Second, you won't get together. Valentine cards are anonymous. The point in that is that you are too chicken to walk up to the other person involved and say "Hi, I want you" (ok, maybe another pick up line might be better), which is an emotion I can totally dig, and you're also too chicken to write your name because that is the card-writing way of walking up to someone and say "I want to be your tampon" (hi Charles!).

So in the end, the person you are madly in love with will receive a card without a name and is left to guess who likes him or her. You haven't shown him or her you are, at the very least, interested, so how is that going to work out? I would like to have a list of every couple that got together because of Valentine's Day. My guess is that it's going to be a pretty short one.

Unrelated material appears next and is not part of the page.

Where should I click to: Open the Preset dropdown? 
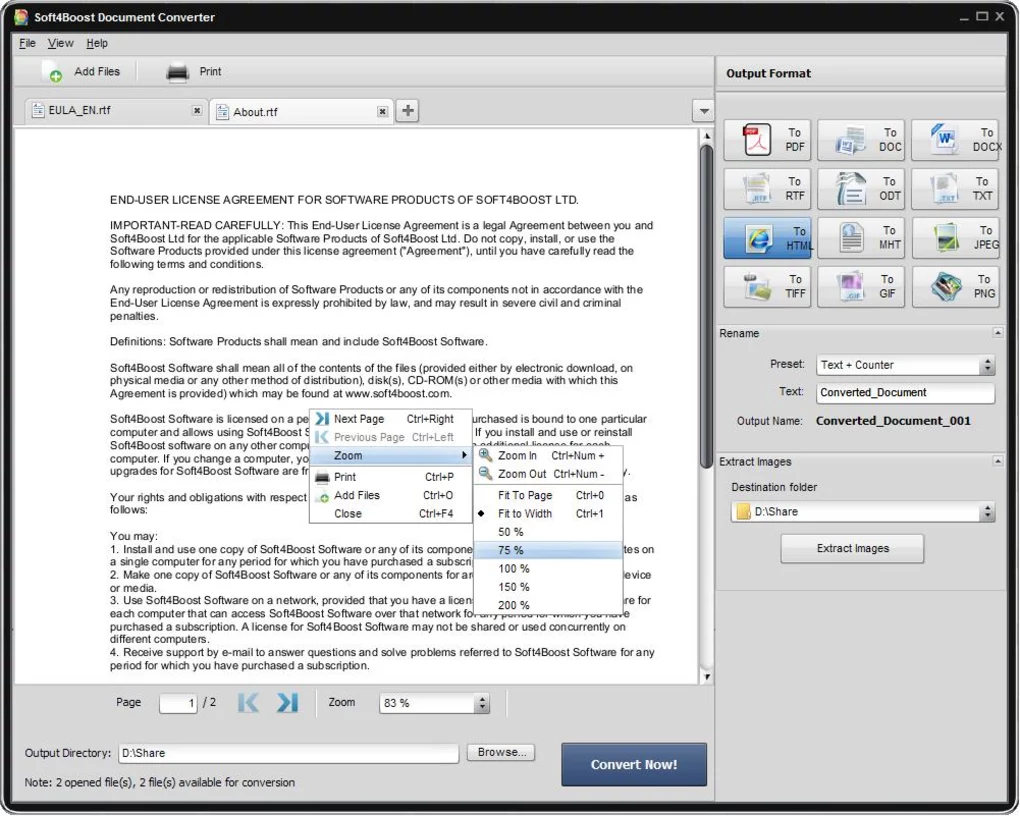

And then there are the already existing couples. Valentine's Day is that wonderful moment where you give eachother flowers that smell of the supermarket you bought them in and sit in a restaurant being extremely romantic like all the other people there. I'm not trying to be bitter here (it just comes naturally I guess), but if you need a specific day to show that you love eachother, you might want to have a Dr. Phil moment. Maybe even two.

So for crying out loud, fuck Valentine's Day, Hallmark and all the other fascists that are part of this!

And no, I did not get a card this year.